START Record excerpts

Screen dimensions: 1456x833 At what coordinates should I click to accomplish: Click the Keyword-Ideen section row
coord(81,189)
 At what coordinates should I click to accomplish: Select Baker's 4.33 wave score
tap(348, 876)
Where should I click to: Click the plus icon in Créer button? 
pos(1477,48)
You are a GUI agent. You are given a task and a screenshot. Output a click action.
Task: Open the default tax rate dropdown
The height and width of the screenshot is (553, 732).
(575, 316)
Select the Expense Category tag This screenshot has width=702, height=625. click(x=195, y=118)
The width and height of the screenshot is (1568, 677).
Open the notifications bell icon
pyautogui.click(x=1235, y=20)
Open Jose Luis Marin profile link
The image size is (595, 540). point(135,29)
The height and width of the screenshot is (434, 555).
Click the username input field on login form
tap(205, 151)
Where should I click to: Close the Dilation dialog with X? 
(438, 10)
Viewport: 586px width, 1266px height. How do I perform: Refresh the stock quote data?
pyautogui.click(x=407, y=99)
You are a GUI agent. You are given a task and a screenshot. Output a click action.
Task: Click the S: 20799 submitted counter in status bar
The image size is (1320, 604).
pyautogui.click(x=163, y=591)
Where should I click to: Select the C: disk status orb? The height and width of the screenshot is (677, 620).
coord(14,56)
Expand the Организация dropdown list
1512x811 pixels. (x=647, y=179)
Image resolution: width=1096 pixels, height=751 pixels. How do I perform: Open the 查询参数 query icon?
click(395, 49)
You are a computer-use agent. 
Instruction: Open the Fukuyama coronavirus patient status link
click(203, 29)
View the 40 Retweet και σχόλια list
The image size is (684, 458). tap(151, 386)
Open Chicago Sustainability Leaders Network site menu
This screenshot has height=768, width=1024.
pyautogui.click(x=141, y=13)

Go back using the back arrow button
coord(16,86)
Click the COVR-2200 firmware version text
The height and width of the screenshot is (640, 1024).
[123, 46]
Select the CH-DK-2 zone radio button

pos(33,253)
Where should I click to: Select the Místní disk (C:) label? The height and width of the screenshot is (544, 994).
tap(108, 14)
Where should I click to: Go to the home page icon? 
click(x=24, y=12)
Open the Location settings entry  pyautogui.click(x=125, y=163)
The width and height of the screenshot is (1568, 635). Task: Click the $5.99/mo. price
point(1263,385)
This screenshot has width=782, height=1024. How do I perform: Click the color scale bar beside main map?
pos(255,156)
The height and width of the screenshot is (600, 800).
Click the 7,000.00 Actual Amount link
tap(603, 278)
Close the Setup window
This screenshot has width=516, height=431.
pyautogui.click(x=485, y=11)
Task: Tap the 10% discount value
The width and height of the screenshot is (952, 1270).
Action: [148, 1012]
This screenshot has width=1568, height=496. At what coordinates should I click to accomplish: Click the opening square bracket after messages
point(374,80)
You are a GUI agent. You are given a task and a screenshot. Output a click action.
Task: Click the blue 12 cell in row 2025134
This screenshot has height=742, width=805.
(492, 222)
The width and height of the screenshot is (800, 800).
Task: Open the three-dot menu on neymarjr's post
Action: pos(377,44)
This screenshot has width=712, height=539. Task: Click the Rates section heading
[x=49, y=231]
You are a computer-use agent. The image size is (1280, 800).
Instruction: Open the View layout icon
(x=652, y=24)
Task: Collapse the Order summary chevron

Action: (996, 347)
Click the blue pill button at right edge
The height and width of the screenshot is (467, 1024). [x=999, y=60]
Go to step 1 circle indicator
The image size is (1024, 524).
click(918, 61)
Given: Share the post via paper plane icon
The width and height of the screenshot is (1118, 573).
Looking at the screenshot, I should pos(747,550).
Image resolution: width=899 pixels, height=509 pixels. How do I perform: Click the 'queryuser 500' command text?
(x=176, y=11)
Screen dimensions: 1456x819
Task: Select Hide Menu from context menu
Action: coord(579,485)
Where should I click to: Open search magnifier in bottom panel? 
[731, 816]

END Record excerpts

• _What the task requires_: Take each record above and return it verbatim.

• _Answer box_:
Screen dimensions: 1456x833 At what coordinates should I click to accomplish: Click the Keyword-Ideen section row
coord(81,189)
 At what coordinates should I click to accomplish: Select Baker's 4.33 wave score
tap(348, 876)
Where should I click to: Click the plus icon in Créer button? 
pos(1477,48)
You are a GUI agent. You are given a task and a screenshot. Output a click action.
Task: Open the default tax rate dropdown
The height and width of the screenshot is (553, 732).
(575, 316)
Select the Expense Category tag This screenshot has width=702, height=625. click(x=195, y=118)
The width and height of the screenshot is (1568, 677).
Open the notifications bell icon
pyautogui.click(x=1235, y=20)
Open Jose Luis Marin profile link
The image size is (595, 540). point(135,29)
The height and width of the screenshot is (434, 555).
Click the username input field on login form
tap(205, 151)
Where should I click to: Close the Dilation dialog with X? 
(438, 10)
Viewport: 586px width, 1266px height. How do I perform: Refresh the stock quote data?
pyautogui.click(x=407, y=99)
You are a GUI agent. You are given a task and a screenshot. Output a click action.
Task: Click the S: 20799 submitted counter in status bar
The image size is (1320, 604).
pyautogui.click(x=163, y=591)
Where should I click to: Select the C: disk status orb? The height and width of the screenshot is (677, 620).
coord(14,56)
Expand the Организация dropdown list
1512x811 pixels. (x=647, y=179)
Image resolution: width=1096 pixels, height=751 pixels. How do I perform: Open the 查询参数 query icon?
click(395, 49)
You are a computer-use agent. 
Instruction: Open the Fukuyama coronavirus patient status link
click(203, 29)
View the 40 Retweet και σχόλια list
The image size is (684, 458). tap(151, 386)
Open Chicago Sustainability Leaders Network site menu
This screenshot has height=768, width=1024.
pyautogui.click(x=141, y=13)

Go back using the back arrow button
coord(16,86)
Click the COVR-2200 firmware version text
The height and width of the screenshot is (640, 1024).
[123, 46]
Select the CH-DK-2 zone radio button

pos(33,253)
Where should I click to: Select the Místní disk (C:) label? The height and width of the screenshot is (544, 994).
tap(108, 14)
Where should I click to: Go to the home page icon? 
click(x=24, y=12)
Open the Location settings entry  pyautogui.click(x=125, y=163)
The width and height of the screenshot is (1568, 635). Task: Click the $5.99/mo. price
point(1263,385)
This screenshot has width=782, height=1024. How do I perform: Click the color scale bar beside main map?
pos(255,156)
The height and width of the screenshot is (600, 800).
Click the 7,000.00 Actual Amount link
tap(603, 278)
Close the Setup window
This screenshot has width=516, height=431.
pyautogui.click(x=485, y=11)
Task: Tap the 10% discount value
The width and height of the screenshot is (952, 1270).
Action: [148, 1012]
This screenshot has width=1568, height=496. At what coordinates should I click to accomplish: Click the opening square bracket after messages
point(374,80)
You are a GUI agent. You are given a task and a screenshot. Output a click action.
Task: Click the blue 12 cell in row 2025134
This screenshot has height=742, width=805.
(492, 222)
The width and height of the screenshot is (800, 800).
Task: Open the three-dot menu on neymarjr's post
Action: pos(377,44)
This screenshot has width=712, height=539. Task: Click the Rates section heading
[x=49, y=231]
You are a computer-use agent. The image size is (1280, 800).
Instruction: Open the View layout icon
(x=652, y=24)
Task: Collapse the Order summary chevron

Action: (996, 347)
Click the blue pill button at right edge
The height and width of the screenshot is (467, 1024). [x=999, y=60]
Go to step 1 circle indicator
The image size is (1024, 524).
click(918, 61)
Given: Share the post via paper plane icon
The width and height of the screenshot is (1118, 573).
Looking at the screenshot, I should pos(747,550).
Image resolution: width=899 pixels, height=509 pixels. How do I perform: Click the 'queryuser 500' command text?
(x=176, y=11)
Screen dimensions: 1456x819
Task: Select Hide Menu from context menu
Action: coord(579,485)
Where should I click to: Open search magnifier in bottom panel? 
[731, 816]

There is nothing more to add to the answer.